• [OBJECTIVE A]
List the phrases the film review below uses to describe the turtle that wrecks the man's rafts.

• [EXCERPTED PASSAGE]
Tag Archives: poignant


“…a film with a big heart and a profound message…”

Wayward Wolf.

Whilst admittedly not my genre of choice, when one considers the vast number of hours it must surely have taken to piece together, The Red Turtle, it is a truly staggering achievement. Of course, the building blocks of this particular animation are probably no different to those employed in any number of other animations of its type, but for those of us that rarely stray into this territory, it’s a rare opportunity to ponder and marvel at such things.

Michael Dudok de Wit’s tale opens with a man in a desperate fight for his life, floundering among the storm waves, without recourse to any form of sea-faring vessel. Luckily the sea eventually deposits him, weary but still alive, on the shore of a remote tropical island from which he must attempt to escape if he is ever to return to ‘civilisation’ again.

This is however easier said than done, with each of his numerous attempts frustrated time and again by the meddling exploits of a giant red turtle. Every one of the man’s crudely assembled log rafts, once afloat, is quickly battered into pieces by the powerful ‘butting’ action of this crimson watery thwarter – a sort of vengeful turtle wrecking ball, if you will.

Try as he might to escape, it’s almost as though fate has other plans for our man.

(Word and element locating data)

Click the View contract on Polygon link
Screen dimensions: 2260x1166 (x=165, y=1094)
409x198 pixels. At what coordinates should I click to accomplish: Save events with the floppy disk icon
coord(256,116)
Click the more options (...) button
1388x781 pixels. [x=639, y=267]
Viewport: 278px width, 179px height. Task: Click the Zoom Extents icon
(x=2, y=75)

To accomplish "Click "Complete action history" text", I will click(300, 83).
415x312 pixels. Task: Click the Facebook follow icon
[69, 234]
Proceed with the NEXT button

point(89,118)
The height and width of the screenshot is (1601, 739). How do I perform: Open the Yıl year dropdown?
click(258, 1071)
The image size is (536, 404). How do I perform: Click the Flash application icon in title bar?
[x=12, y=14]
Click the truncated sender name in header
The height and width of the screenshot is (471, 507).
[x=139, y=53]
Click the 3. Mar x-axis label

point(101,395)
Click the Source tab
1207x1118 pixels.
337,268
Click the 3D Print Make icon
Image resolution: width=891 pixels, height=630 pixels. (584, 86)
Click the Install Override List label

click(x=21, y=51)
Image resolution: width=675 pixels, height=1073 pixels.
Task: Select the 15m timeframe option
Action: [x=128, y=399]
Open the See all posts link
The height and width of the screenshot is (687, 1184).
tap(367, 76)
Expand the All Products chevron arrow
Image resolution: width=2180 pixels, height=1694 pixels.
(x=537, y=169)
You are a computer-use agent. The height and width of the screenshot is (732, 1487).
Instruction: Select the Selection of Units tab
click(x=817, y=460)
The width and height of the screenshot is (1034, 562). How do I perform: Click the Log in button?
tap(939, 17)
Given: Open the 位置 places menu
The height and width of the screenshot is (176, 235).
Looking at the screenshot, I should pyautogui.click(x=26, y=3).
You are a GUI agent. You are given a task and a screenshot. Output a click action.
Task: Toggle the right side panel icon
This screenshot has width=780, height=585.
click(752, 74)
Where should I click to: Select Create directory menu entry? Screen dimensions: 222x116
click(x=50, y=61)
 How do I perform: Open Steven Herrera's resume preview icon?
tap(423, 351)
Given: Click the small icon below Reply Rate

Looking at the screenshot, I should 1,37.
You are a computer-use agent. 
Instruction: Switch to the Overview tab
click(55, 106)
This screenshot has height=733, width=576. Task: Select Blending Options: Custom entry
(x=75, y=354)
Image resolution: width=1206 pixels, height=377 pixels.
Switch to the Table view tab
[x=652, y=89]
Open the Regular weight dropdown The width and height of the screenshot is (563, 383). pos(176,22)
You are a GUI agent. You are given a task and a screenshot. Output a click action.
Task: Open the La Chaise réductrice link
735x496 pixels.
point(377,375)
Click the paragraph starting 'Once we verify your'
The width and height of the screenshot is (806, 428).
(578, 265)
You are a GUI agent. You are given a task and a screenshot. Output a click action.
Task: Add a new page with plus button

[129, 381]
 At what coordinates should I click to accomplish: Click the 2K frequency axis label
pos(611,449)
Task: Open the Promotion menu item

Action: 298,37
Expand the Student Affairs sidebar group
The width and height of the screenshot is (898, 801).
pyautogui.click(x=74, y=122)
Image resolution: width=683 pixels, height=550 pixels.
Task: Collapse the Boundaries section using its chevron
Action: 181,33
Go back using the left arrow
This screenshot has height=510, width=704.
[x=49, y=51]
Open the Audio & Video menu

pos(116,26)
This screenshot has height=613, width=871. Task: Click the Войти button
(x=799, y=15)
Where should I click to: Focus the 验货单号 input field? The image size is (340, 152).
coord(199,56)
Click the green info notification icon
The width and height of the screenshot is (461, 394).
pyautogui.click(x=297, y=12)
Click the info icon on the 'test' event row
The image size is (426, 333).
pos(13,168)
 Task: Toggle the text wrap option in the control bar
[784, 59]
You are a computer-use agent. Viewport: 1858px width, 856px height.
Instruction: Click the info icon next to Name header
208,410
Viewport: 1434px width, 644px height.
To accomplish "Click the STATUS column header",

• [OBJECTIVE B]
Output the records from the line containing "You are a computer-use agent. The" up to and including the line containing "tap(939, 17)" as a two-column CSV with the columns request and answer. Give one row per record, putting each field in quotation marks and replacing line breaks with spaces.

• [WRITTEN REPLY A]
- a giant red turtle
- this crimson watery thwarter
- a sort of vengeful turtle wrecking ball

• [WRITTEN REPLY B]
request,answer
"You are a computer-use agent. The height and width of the screenshot is (732, 1487). Instruction: Select the Selection of Units tab","click(x=817, y=460)"
"The width and height of the screenshot is (1034, 562). How do I perform: Click the Log in button?","tap(939, 17)"